Question

How do you find the volume of a solid that is enclosed by `y=1/x`, x=1, x=3, y=0 revolved about the y axis?

Answer 1

`4pi`

Explanation:

The shape that we are integrating should look something like a big top for a circus.
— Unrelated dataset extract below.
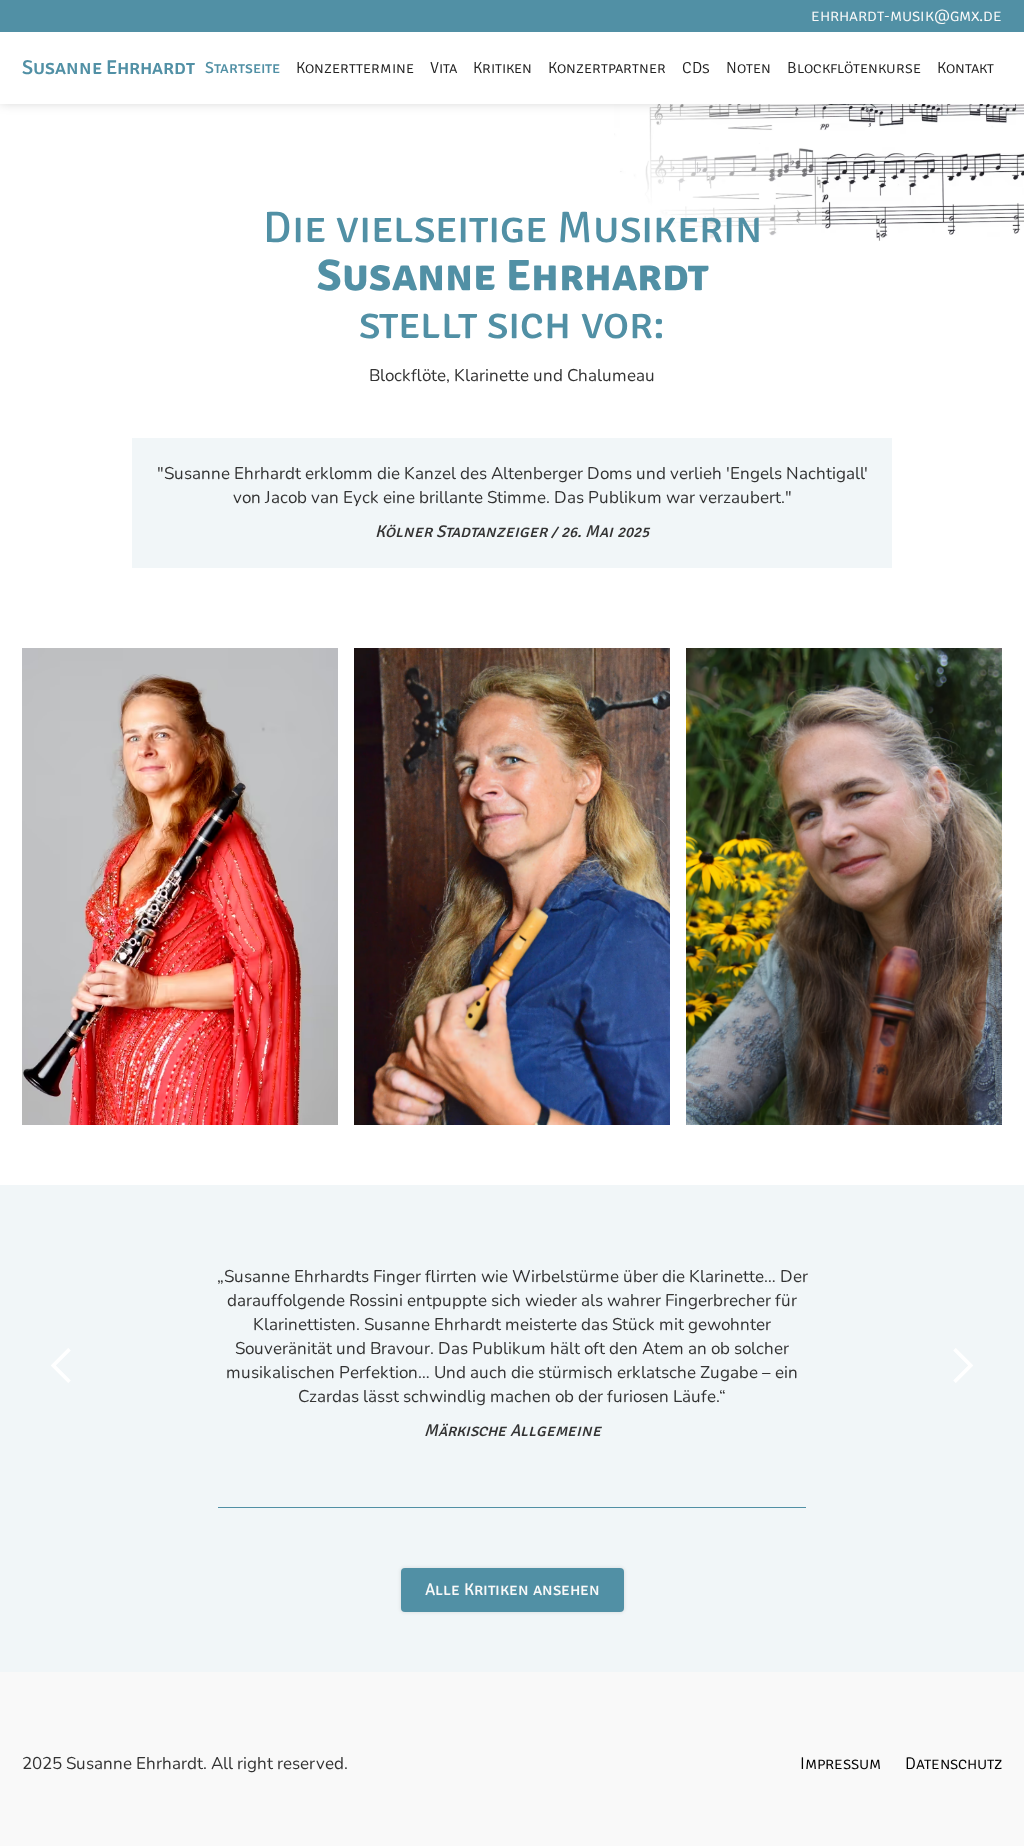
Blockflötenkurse (854, 68)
We may have to split up the top and the bottom halves at `y= 1/3`.

We can use an integration over `y` here.

`V = int_0^1 A(y)dy`

To find the area of a slice we look at points below `y=1/3` and points above.

Below
The outer radius is constant at 3. There is an inner radius cut out from the `x=1` boundary, i.e. the area is the annulus between `r = 1` and `r = 3`. We know this area:
`A = pi * 3^2 - pi * 1^2 = 8pi`

Above
The bound is a little more complicated above `y = 1/3`.
In this region, the inner radius is still a constant (hence a `-pi` term we will add) but the outer radius goes like `1/y`, i.e.
`A(y) = pi x^2 - pi = pi/y^2 - pi`

We can integrate this whole thing piecewise:
`V = int_0^1 A(y) dy = int_0^(1/3) A(y) dy + int_(1/3)^1 A(y)dy`
`int_0^(1/3) A(y) dy = 1/3 * 8pi = (8pi)/3`

`int_(1/3)^1 A(y) dy = -piy^-1 - pi y = -pi(1 - 3) - pi(1 - 1/3) = 2pi - 2/3 pi = (4pi)/3`

Therefore, the total volume is
`V = (8pi)/3 + (4pi)/3 = 4pi`